__Task to complete__:
Starting with the line that contains "Task: Click the Observe" and going on through the last line, rename "tweet" to "post" and give those lines again with nothing else changed.

[Data on locating visible targets]
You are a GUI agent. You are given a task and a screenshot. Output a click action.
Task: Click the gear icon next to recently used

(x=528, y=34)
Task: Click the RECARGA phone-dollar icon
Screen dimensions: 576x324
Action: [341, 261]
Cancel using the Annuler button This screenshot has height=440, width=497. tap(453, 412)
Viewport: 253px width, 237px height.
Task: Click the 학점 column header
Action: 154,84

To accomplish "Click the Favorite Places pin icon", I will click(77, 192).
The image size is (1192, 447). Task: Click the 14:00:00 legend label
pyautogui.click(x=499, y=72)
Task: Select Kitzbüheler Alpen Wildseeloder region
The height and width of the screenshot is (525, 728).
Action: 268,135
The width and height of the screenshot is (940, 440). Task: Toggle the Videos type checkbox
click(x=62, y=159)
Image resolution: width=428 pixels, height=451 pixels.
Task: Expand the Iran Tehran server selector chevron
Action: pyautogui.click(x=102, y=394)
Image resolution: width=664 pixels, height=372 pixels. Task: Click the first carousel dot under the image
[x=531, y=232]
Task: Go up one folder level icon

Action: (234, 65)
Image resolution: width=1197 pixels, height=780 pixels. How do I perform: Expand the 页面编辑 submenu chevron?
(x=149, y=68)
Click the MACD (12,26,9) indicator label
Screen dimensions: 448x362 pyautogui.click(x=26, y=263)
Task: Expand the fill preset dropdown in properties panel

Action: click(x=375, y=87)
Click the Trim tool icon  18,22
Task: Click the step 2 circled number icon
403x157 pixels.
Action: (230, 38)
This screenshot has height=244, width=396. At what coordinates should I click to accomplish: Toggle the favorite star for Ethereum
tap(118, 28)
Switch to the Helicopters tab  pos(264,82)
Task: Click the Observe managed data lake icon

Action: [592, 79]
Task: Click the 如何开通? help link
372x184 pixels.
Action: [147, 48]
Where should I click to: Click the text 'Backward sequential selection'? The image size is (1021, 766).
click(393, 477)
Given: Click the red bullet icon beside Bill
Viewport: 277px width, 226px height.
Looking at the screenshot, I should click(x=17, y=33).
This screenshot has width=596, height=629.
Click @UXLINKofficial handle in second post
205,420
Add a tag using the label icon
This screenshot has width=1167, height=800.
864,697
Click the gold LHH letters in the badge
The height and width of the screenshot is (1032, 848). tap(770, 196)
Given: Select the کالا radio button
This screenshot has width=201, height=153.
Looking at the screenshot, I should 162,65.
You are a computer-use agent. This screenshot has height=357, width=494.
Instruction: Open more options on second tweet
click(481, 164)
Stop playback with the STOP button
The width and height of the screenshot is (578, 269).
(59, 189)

__Expected answer__:
Task: Click the Observe managed data lake icon

Action: [592, 79]
Task: Click the 如何开通? help link
372x184 pixels.
Action: [147, 48]
Where should I click to: Click the text 'Backward sequential selection'? The image size is (1021, 766).
click(393, 477)
Given: Click the red bullet icon beside Bill
Viewport: 277px width, 226px height.
Looking at the screenshot, I should click(x=17, y=33).
This screenshot has width=596, height=629.
Click @UXLINKofficial handle in second post
205,420
Add a tag using the label icon
This screenshot has width=1167, height=800.
864,697
Click the gold LHH letters in the badge
The height and width of the screenshot is (1032, 848). tap(770, 196)
Given: Select the کالا radio button
This screenshot has width=201, height=153.
Looking at the screenshot, I should 162,65.
You are a computer-use agent. This screenshot has height=357, width=494.
Instruction: Open more options on second post
click(481, 164)
Stop playback with the STOP button
The width and height of the screenshot is (578, 269).
(59, 189)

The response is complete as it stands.